Il Messia, che fino a quel momento si era tenuto occulto, prende possesso della città santa e del Tempio, rivelando così la sua missione di vero e nuovo pastore d’Israele, anche se questo – e lo sa bene – lo porterà alla morte. Non entra però su un carro come il capo di un esercito di liberazione, ma su un puledro ricordando quanto è scritto: “Esulta, figlia di Sion! Fa sentire il tuo osanna, figlia di Gerusalemme! Ecco il tuo sovrano viene a te, umile, cavalcando un asinello, seduto su un puledro d’asina”(Zaccaria 9,9).
Gesù entra come re. La gente sembra intuirlo e si mette a stendere i mantelli lungo la strada com’era uso al passaggio del sovrano. Anche i verdi ramoscelli di ulivo, presi dai campi e cosparsi lungo il percorso di Gesù, fan da tappeto. Il grido “Osanna” (in ebraico vuol dire “aiuta”) esprime il bisogno di salvezza e di aiuto che la gente sentiva.

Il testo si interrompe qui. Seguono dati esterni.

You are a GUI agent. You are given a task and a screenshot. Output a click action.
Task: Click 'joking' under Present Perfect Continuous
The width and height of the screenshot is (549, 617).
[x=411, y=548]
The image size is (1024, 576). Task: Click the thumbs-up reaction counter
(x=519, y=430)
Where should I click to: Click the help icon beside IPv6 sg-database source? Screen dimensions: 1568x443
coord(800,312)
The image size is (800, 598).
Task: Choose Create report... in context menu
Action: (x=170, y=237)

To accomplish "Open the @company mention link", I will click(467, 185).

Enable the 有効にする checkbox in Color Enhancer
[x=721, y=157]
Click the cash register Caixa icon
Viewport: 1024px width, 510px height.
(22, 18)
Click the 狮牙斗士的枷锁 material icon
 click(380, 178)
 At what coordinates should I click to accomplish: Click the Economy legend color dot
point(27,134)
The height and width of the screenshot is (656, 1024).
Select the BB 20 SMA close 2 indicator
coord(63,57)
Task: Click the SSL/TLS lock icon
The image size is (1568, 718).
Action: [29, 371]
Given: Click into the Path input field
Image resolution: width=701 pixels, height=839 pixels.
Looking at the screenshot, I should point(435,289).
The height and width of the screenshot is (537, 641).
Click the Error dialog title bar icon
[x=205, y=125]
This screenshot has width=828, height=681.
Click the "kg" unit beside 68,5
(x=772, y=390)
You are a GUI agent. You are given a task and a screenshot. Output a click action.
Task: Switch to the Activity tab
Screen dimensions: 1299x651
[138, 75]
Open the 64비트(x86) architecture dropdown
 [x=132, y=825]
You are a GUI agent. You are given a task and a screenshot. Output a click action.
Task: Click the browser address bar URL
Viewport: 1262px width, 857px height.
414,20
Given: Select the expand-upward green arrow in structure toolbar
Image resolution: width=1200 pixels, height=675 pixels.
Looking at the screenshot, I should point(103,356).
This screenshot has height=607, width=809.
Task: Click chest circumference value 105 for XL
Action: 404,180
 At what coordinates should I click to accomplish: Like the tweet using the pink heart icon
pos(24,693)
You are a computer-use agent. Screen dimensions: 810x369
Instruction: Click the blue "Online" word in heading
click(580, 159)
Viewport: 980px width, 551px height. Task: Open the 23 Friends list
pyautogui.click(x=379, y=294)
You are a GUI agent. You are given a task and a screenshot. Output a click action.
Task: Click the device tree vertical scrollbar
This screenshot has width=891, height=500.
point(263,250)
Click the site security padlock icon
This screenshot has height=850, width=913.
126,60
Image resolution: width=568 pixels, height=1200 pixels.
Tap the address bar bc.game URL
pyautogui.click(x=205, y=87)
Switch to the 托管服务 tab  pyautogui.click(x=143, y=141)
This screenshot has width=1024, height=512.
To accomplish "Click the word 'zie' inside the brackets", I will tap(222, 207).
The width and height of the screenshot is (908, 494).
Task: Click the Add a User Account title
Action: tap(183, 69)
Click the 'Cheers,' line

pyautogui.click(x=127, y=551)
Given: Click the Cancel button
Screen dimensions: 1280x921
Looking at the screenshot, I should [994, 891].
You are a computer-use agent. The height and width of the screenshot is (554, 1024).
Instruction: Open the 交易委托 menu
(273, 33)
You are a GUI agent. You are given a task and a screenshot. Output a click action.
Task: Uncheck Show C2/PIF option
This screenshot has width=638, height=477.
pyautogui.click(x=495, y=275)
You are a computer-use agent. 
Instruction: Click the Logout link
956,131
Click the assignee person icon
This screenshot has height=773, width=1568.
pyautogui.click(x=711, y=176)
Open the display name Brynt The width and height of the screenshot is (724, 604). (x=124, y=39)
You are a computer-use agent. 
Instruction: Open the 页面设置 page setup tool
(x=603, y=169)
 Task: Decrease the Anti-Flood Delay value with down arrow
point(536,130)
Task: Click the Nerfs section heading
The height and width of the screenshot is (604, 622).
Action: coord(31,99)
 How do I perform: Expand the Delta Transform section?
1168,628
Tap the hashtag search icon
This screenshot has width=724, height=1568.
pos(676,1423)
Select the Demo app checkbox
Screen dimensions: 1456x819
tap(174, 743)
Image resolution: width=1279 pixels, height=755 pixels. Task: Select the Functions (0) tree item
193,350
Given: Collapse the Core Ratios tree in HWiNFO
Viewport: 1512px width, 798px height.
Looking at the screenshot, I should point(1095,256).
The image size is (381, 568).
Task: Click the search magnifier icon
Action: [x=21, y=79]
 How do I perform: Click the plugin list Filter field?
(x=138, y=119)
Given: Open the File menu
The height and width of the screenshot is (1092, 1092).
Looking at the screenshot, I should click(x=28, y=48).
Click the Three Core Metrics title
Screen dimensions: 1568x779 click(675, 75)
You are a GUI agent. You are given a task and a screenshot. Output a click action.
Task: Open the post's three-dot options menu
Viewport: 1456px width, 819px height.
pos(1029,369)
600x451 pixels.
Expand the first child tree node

Finalmente arrivava il Salvatore.Gesù entra in Gerusalemme, e nelle nostre città di oggi, come colui che solo può farci uscire dalle nostre schiavitù per renderci partecipi di una vita più umana.
Il suo volto non è quello di un potente o di un forte, ma di un uomo mite ed umile.Passano sei giorni da quell’ingresso trionfale, e il suo volto sarà quello di un crocifisso, di un vinto. È il paradosso della domenica delle Palme che ci fa vivere assieme il trionfo e la passione di Gesù. Il Vangelo di Matteo che in questo anno ci ha accompagnato di domenica in domenica, ci fa entrare con Gesù in Gerusalemme, ma subito, quasi a mostrare la brevità dello spazio che separa l’Osanna dal Crucifige, ci fa uscire di nuovo dalla città per dirigerci verso il Golgota.
Non c’è stata nessuna fuga in Egitto, come all’inizio del Vangelo, ed “Erode” ha potuto condurre in porto il suo disegno. Davvero quel bambino era re, e come tale è entrato nella città santa, ma l’unica corona che gli viene posta sul capo è quella di spine, lo scettro è una canna e la divisa è un manto scarlatto da burla. Quei rami di ulivo, che oggi sono il segno della festa, lo vedranno sudare sangue per l’angoscia della morte. Gesù non fugge, prende la sua croce e con essa giunge sul Golgota, ove viene crocifisso.
Quella morte che sembrò una sconfitta, fu in realtà una vittoria: era la logica conclusione di una vita spesa interamente per il Signore. Davvero solo Dio poteva vivere e morire in quel modo, ossia dimenticando se stesso per donarsi totalmente agli altri. Ognuno di noi porterà a casa il ramo di ulivo benedetto dopo aver cantato assieme: “Benedetto colui che viene nel nome del Signore”.
È il segno della pace che nasce dalla presenza del Signore sotto il tetto del proprio cuore. Ma ci ricorda anche il bisogno che Gesù ha della nostra compagnia, della nostra amicizia, del nostro affetto. Proprio sotto quei secolari ulivi nel Getsemani Gesù, preso dall’angoscia della morte, volle che i suoi, quelli più intimi, gli stessero accanto. E quanto amare sono quelle parole rivolte a Pietro: “Così non siete stati capaci di vegliare un’ora sola con me?” Il ramo di ulivo sia segno del nostro impegno a stare accanto al Signore soprattutto in questi giorni. È un modo bello per consolare un uomo che va a morire per tutti.